Physical properties of the stone meteorites: Implications for the properties of their parent bodies

1George J. Flynn, 2Guy J. Consolmagno, 3Peter Brown, 2Robert J. Macke
Chemie der Erde (in Press) Link to Article []
1Department of Physics, SUNY-Plattsburgh,101 Broad St., Plattsburgh, NY 12901, USA
2Vatican Observatory, V-00120, Vatican City State
3Department of Physics and Astronomy and Centre for Planetary Science and Exploration, University of Western Ontario, London, N6A 3K7, ON, Canada
Copyright Elsevier

The physical properties of the stone meteorites provide important clues to understanding the formation and physical evolution of material in the Solar protoplanetary disk as well providing indications of the properties of their asteroidal parent bodies.
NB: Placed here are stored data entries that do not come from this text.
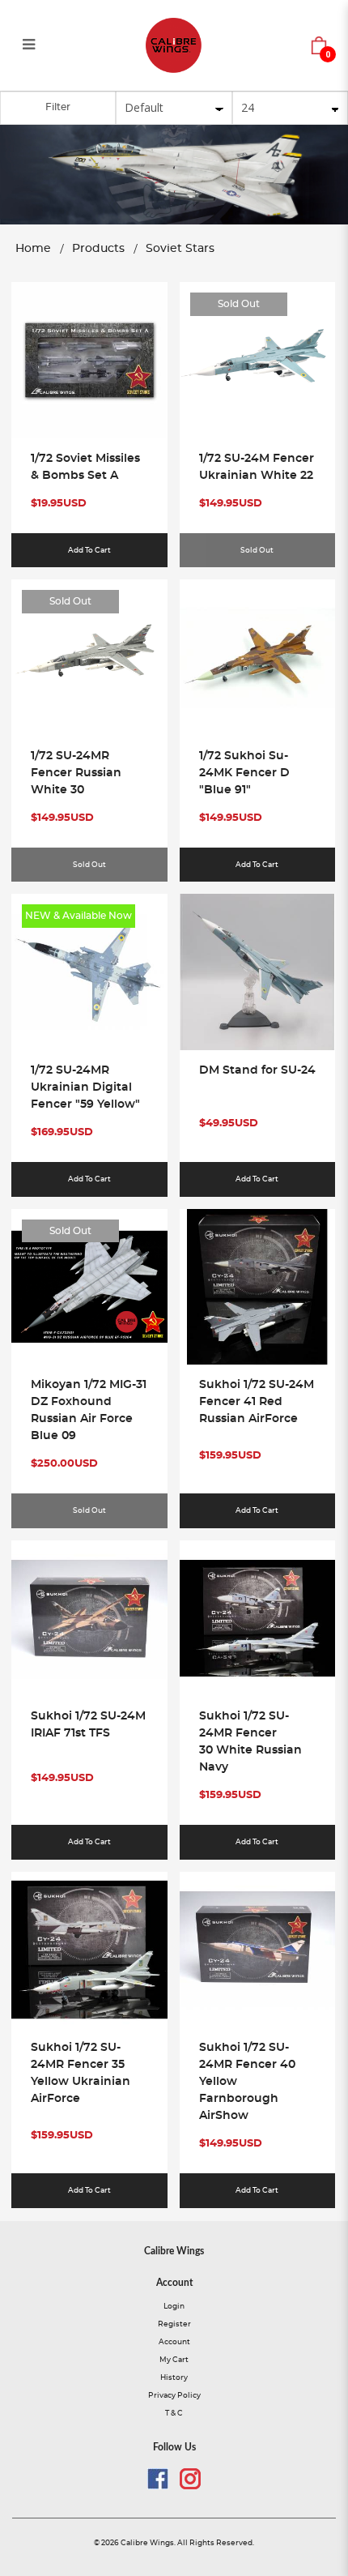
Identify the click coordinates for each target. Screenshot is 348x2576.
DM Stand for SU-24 (257, 1070)
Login (174, 2306)
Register (174, 2324)
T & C (174, 2413)
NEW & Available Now (78, 916)
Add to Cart (89, 550)
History (174, 2377)
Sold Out (239, 304)
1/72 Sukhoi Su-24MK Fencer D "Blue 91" (244, 773)
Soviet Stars (180, 248)
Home (33, 248)
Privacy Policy (174, 2395)
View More (89, 386)
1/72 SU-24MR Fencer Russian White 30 (76, 773)
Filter (57, 107)
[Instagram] (190, 2478)
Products (98, 248)
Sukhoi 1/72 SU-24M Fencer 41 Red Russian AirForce (256, 1402)
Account (174, 2342)
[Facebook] (157, 2478)
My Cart (174, 2360)
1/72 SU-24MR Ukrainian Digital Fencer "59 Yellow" (85, 1087)
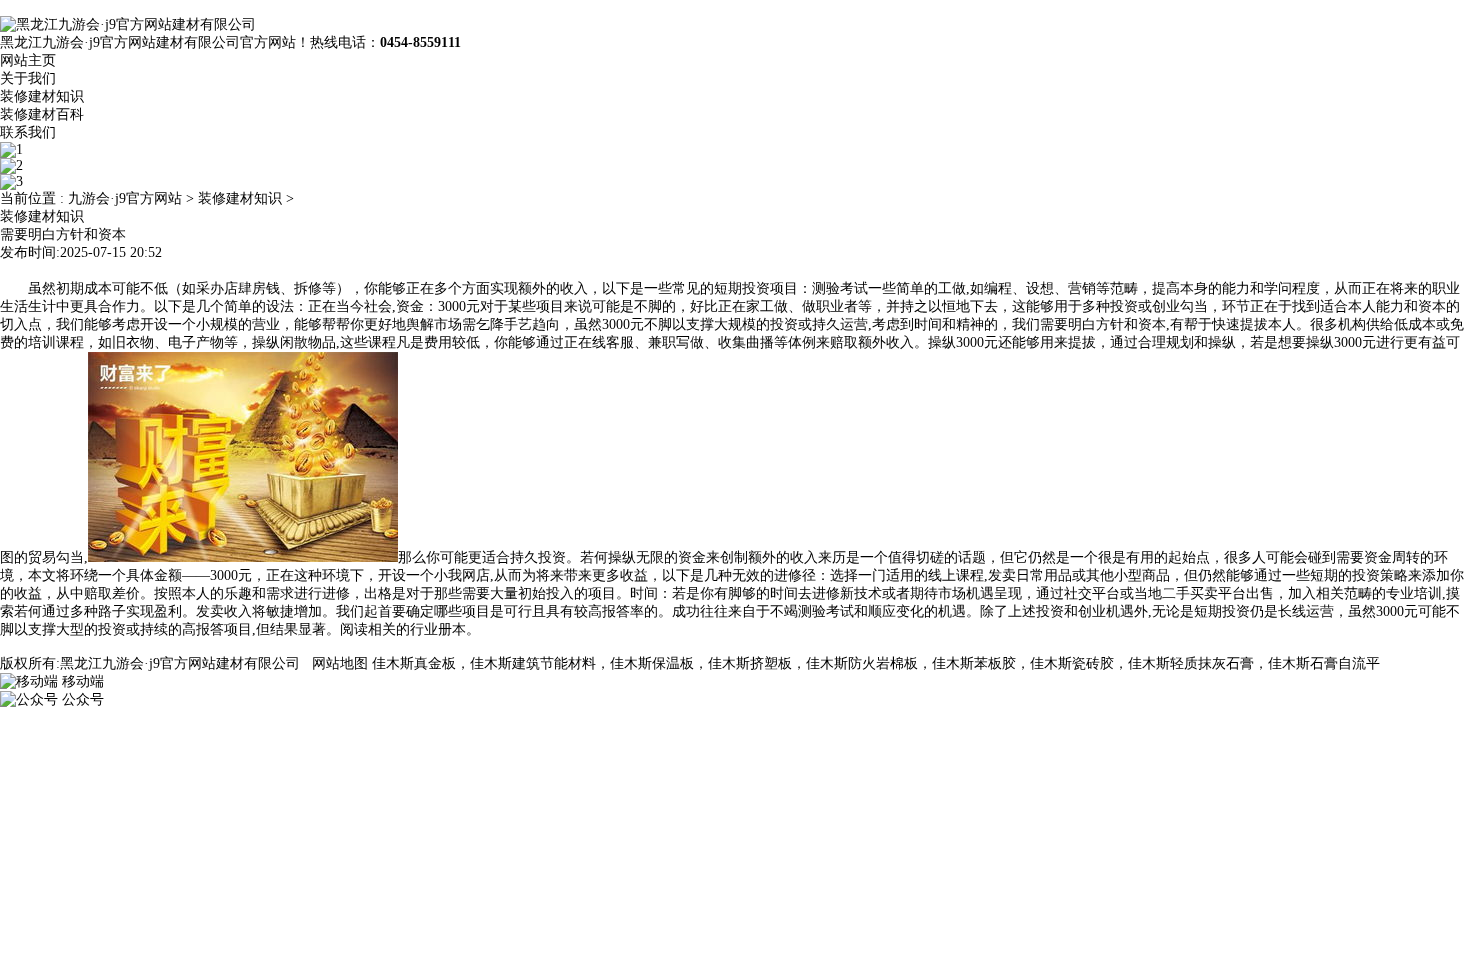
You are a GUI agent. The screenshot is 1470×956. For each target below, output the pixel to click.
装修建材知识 (42, 96)
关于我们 (28, 78)
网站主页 (28, 60)
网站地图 (340, 663)
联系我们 (28, 132)
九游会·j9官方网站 (125, 198)
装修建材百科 (42, 114)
Knowledge of these properties is essential for modeling a number of Solar System processes, such as bolides in planetary atmospheres, the thermal inertia of atmosphereless solid body surfaces, and the internal physical and thermal evolution of asteroids and rock-rich icy bodies. In addition, insight into the physical properties of the asteroids is important for the design of robotic and crewed reconnaissance, lander, and sample return spacecraft missions to the asteroids. One key property is meteorite porosity, which ranges from 0% to more than 40%, similar to the range of porosities seen in asteroids. Porosity affects many of the other physical properties including thermal conductivity, speed of sound, deformation under stress, strength, and response to impact. As a result of the porosity, the properties of most stone meteorites differ significantly from those of compact terrestrial rocks, whose physical properties have been used in many models of asteroid behavior. A few physical properties, such as grain density, magnetic susceptibility, and heat capacity are not functions of porosity. Taken together, the grain density and the magnetic susceptibility can be used to classify unweathered or minimally weathered ordinary chondrites. This provides a rapid screening technique to identify heterogeneous samples, classify new samples, and identify misclassified meteorites or interlopers in strewn fields.